*設問*:
a) 後輩教育の文章のうち、「例えば料理について説明すると」から「見栄を張ってしまいがちです。」までを一字一句変えずに書き写してください。
b) 後輩教育の文章を読んで、次の問いに答えてください。
(i) 教育に取り組む前に頭にとどめておくこととして、いくつのことが挙げられていますか。
(ii) 料理を説明する例では、工程の説明より先に何を伝えるべきだとしていますか。
(iii) 一緒に調べて学ぶことには、淡々と教える場合と比べてどんな利点があると書かれていますか。

*本文*:
社会人になり、様々な業務に携わったのち、ほとんどの人が必ず体験する後輩の教育。説明が苦手だったり、感覚で覚えいった人にとって知識を言葉にして伝えることは簡単なものではありません。
今回はそんな方でも実践できるような、後輩教育の際に心がけるべきことをいくつかご紹介します。
後輩教育の心構え
後輩教育を実施する前に、しっかり心構えをしましょう。次の3つのことを頭にとどめておくことで、心に余裕をもって教育に取り組むことができます。
何も知らない人に教える気持ち
1つ目に、何も知らない人に教える気持ちでいることです。あなたはある程度業務に慣れていますが、後輩はそうではありません。
例えば料理について説明するときは、いきなり工程の説明を始めるのではなく、「料理とは食材を調理器具を用いてよりおいしい食べ物に変身させることです」と、今から説明することがどんな目的なのかを先に伝えましょう。
あなたがいきなり工程の説明を始めても、導入でつまずいてしまいます。こうなってしまっては以降の内容が頭に入ってきません。何も知らない人に伝える気持ちで取り組みましょう。
知らないことは一緒に調べて理解する
2つ目に、知らないことは一緒に調べて理解することです。少しでも上の立場になると、人はちょっと見栄を張ってしまいがちです。
知らないことも知ってる風で伝えようとしてしまうと、上手く説明することも難しいですし、間違ったことを教えてしまう可能性もあります。
知らないことは恥ずかしいことではないので、「ごめん、自分もあやふやだから一緒に調べようか」と一緒に調べて学びましょう。淡々と教えるよりも相手の記憶にも残りやすいですし、後輩との関係も少し縮まります。

*データ抜粋*:
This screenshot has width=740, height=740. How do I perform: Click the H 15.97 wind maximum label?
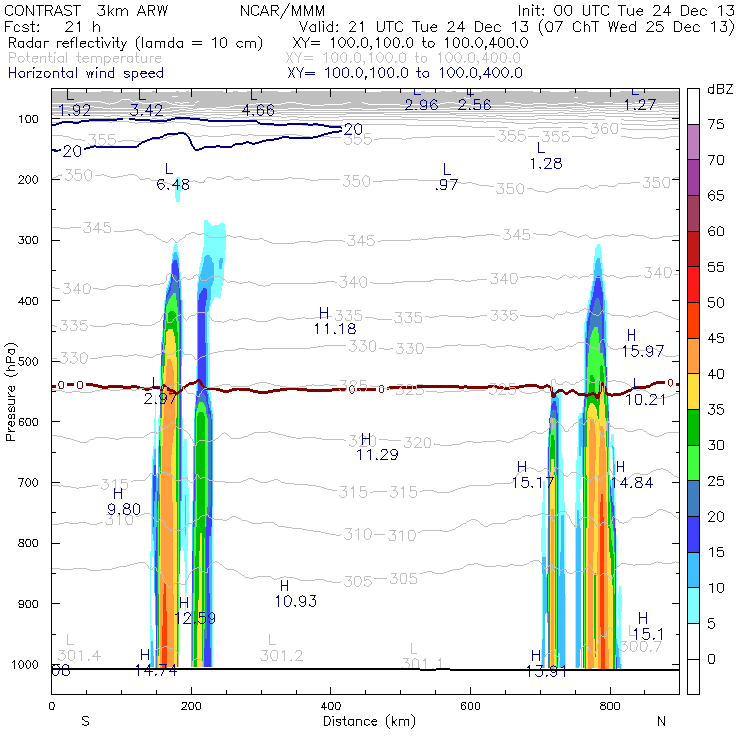point(642,343)
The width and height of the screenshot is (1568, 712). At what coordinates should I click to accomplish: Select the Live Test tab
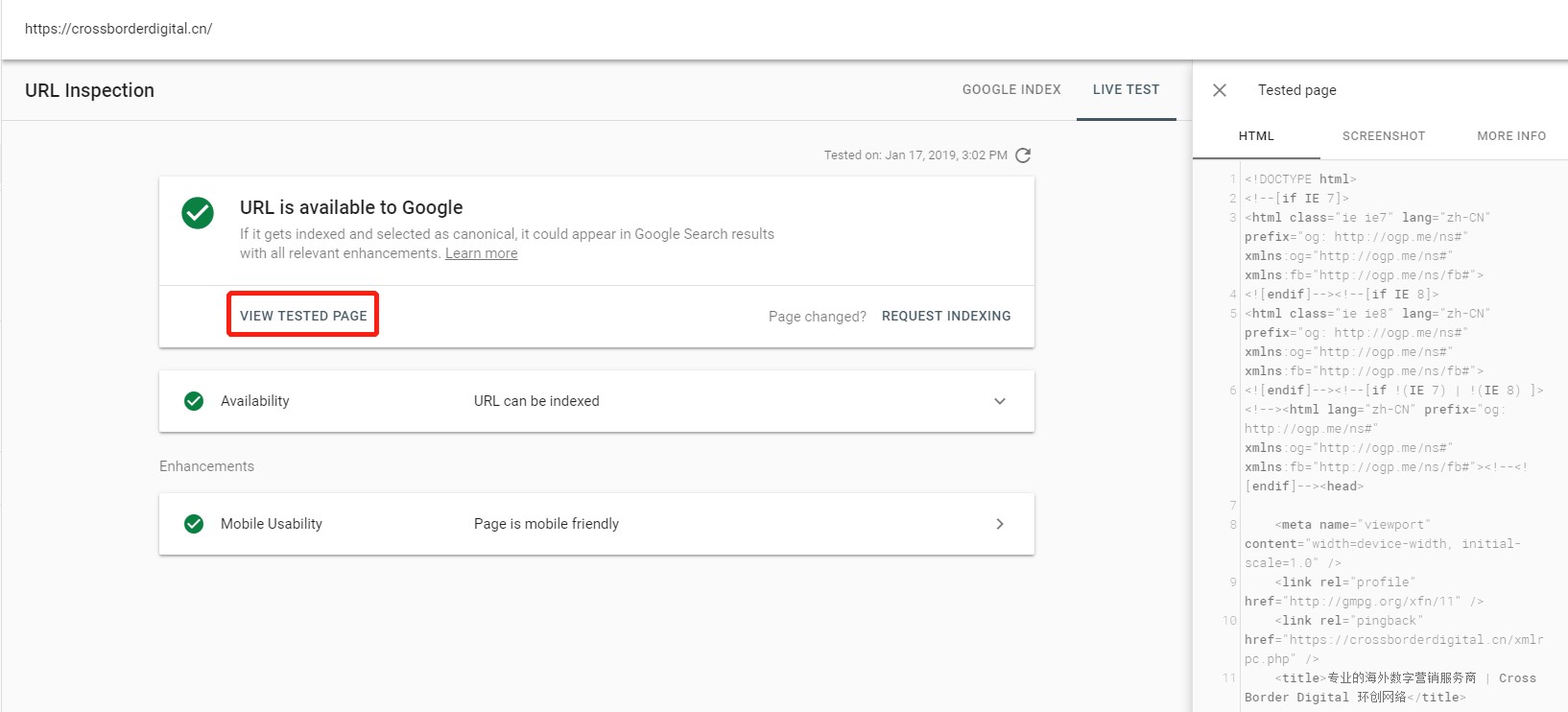1126,90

*解答*:
a)
例えば料理について説明するときは、いきなり工程の説明を始めるのではなく、「料理とは食材を調理器具を用いてよりおいしい食べ物に変身させることです」と、今から説明することがどんな目的なのかを先に伝えましょう。
あなたがいきなり工程の説明を始めても、導入でつまずいてしまいます。こうなってしまっては以降の内容が頭に入ってきません。何も知らない人に伝える気持ちで取り組みましょう。
知らないことは一緒に調べて理解する
2つ目に、知らないことは一緒に調べて理解することです。少しでも上の立場になると、人はちょっと見栄を張ってしまいがちです。

b)
(i) 3つ
(ii) 今から説明することがどんな目的なのか
(iii) 相手の記憶に残りやすく、後輩との関係も少し縮まる